The ATO, which holds the financial details of all tax-paying Australians, has failed to meet cyber security standards.
The Joint Committee of Public Accounts and Audit Report 467: Cybersecurity Compliance has found that the Australian Taxation Office (ATO), as well as the Department of Immigration and Boarder Protection (DIBP), are still not compliant with the ‘Top Four’ mitigation strategies, mandated in 2014 – and thus not cyber resilient.
The report said the ATO is expected to be fully compliant with these strategies by November 2017. DIBP has not confirmed a date of compliance, despite having expected to have been compliant by December 2016.
Ten recommendations have also been made for all government entities to strengthen their “cyber security posture”. This includes making it mandatory for all Commonwealth entities to comply with the Australian Signals Directorate’s (ASD) Essential Eight cyber security strategies, join the Internet Gateway Reduction Program, and participate in the ASD’s annual cyber security survey.
The Committee also recommended both the Attorney-General’s Department and the ASD annually report the Commonwealth’s cyber security stance to the Parliament.

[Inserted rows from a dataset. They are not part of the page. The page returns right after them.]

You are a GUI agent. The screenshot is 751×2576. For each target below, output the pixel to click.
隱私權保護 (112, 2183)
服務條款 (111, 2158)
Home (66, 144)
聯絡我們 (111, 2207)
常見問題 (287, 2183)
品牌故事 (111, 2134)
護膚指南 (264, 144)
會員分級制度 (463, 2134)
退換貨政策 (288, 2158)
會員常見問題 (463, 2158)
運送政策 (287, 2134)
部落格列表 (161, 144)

Committee Chair Senator Dean Smith said cybersecurity should be a top priority for all Government entities.
“Achieving compliance with the mandatory cyber mitigation strategies is one way entities improve their cyber resilience and mitigate cyber incidents, alongside good governance, and a strong culture of prioritising cybersecurity within the context of entity-wide strategic objectives,” he said.
In addition, the report said that in 2015–16, only 65% of non-corporate Commonwealth entities reported compliance with the Top Four mitigation strategies, despite being the minimum requirement for entities.
The Opposition also has called on the Government to ensure its entities comply with mandated cyber security standards, saying government agencies must be the standard from which others in the community measure themselves.
Shadow Assistant Minister for Cyber Security and Defence, Gai Brodtmann, said that at a time when significant data breaches and cyber attacks are an almost daily occurrence, the revelation our own government agencies are failing to meet mandated standards should be ringing alarm bells for the Turnbull Government.
“These are government agencies that collect and store the information of Australians, protect our borders and run our national security operations.
"Ignoring these warnings means the Turnbull Government is putting this data at risk, with potentially significant consequences for Australians,” he said.